Rewrite the records below, substituting "desktop agent" for each occurrence of "computer-use agent" and leaving everything else untouched.

[Dataset entries]

· · ·

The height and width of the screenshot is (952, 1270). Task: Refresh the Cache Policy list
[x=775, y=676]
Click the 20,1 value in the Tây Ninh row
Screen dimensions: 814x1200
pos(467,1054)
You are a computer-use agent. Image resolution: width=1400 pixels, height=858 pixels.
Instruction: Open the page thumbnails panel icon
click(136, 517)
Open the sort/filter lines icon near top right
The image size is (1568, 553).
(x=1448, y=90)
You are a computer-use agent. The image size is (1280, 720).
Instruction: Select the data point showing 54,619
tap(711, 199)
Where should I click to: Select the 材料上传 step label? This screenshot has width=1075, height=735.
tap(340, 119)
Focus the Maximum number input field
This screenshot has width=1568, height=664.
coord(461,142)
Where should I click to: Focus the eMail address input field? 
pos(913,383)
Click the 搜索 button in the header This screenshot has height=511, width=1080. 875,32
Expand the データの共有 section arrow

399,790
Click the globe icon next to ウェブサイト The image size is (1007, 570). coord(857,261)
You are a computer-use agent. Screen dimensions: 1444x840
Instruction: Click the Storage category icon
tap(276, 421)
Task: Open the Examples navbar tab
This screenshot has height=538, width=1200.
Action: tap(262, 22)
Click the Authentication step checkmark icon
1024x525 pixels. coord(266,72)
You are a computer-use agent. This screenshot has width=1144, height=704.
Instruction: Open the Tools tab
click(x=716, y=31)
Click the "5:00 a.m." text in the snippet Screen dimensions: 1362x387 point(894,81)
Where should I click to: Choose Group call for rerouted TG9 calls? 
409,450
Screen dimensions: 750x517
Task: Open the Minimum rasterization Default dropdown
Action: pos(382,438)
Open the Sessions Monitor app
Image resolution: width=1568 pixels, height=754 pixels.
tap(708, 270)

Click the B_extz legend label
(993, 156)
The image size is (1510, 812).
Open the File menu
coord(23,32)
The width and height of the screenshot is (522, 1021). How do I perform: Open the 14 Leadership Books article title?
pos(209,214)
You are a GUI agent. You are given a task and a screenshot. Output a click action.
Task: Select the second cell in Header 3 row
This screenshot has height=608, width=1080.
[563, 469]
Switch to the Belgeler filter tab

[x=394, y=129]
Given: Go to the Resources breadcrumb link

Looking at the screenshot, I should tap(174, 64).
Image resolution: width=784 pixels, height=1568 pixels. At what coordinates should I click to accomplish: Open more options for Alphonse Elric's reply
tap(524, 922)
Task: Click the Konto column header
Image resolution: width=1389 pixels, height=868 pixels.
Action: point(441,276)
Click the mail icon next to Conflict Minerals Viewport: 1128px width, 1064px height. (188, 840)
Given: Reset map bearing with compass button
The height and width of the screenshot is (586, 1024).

· · ·

■ **WRITTEN REPLY**
The height and width of the screenshot is (952, 1270). Task: Refresh the Cache Policy list
[x=775, y=676]
Click the 20,1 value in the Tây Ninh row
Screen dimensions: 814x1200
pos(467,1054)
You are a desktop agent. Image resolution: width=1400 pixels, height=858 pixels.
Instruction: Open the page thumbnails panel icon
click(136, 517)
Open the sort/filter lines icon near top right
The image size is (1568, 553).
(x=1448, y=90)
You are a desktop agent. The image size is (1280, 720).
Instruction: Select the data point showing 54,619
tap(711, 199)
Where should I click to: Select the 材料上传 step label? This screenshot has width=1075, height=735.
tap(340, 119)
Focus the Maximum number input field
This screenshot has width=1568, height=664.
coord(461,142)
Where should I click to: Focus the eMail address input field? 
pos(913,383)
Click the 搜索 button in the header This screenshot has height=511, width=1080. 875,32
Expand the データの共有 section arrow

399,790
Click the globe icon next to ウェブサイト The image size is (1007, 570). coord(857,261)
You are a desktop agent. Screen dimensions: 1444x840
Instruction: Click the Storage category icon
tap(276, 421)
Task: Open the Examples navbar tab
This screenshot has height=538, width=1200.
Action: tap(262, 22)
Click the Authentication step checkmark icon
1024x525 pixels. coord(266,72)
You are a desktop agent. This screenshot has width=1144, height=704.
Instruction: Open the Tools tab
click(x=716, y=31)
Click the "5:00 a.m." text in the snippet Screen dimensions: 1362x387 point(894,81)
Where should I click to: Choose Group call for rerouted TG9 calls? 
409,450
Screen dimensions: 750x517
Task: Open the Minimum rasterization Default dropdown
Action: pos(382,438)
Open the Sessions Monitor app
Image resolution: width=1568 pixels, height=754 pixels.
tap(708, 270)

Click the B_extz legend label
(993, 156)
The image size is (1510, 812).
Open the File menu
coord(23,32)
The width and height of the screenshot is (522, 1021). How do I perform: Open the 14 Leadership Books article title?
pos(209,214)
You are a GUI agent. You are given a task and a screenshot. Output a click action.
Task: Select the second cell in Header 3 row
This screenshot has height=608, width=1080.
[563, 469]
Switch to the Belgeler filter tab

[x=394, y=129]
Given: Go to the Resources breadcrumb link

Looking at the screenshot, I should tap(174, 64).
Image resolution: width=784 pixels, height=1568 pixels. At what coordinates should I click to accomplish: Open more options for Alphonse Elric's reply
tap(524, 922)
Task: Click the Konto column header
Image resolution: width=1389 pixels, height=868 pixels.
Action: point(441,276)
Click the mail icon next to Conflict Minerals Viewport: 1128px width, 1064px height. (188, 840)
Given: Reset map bearing with compass button
The height and width of the screenshot is (586, 1024).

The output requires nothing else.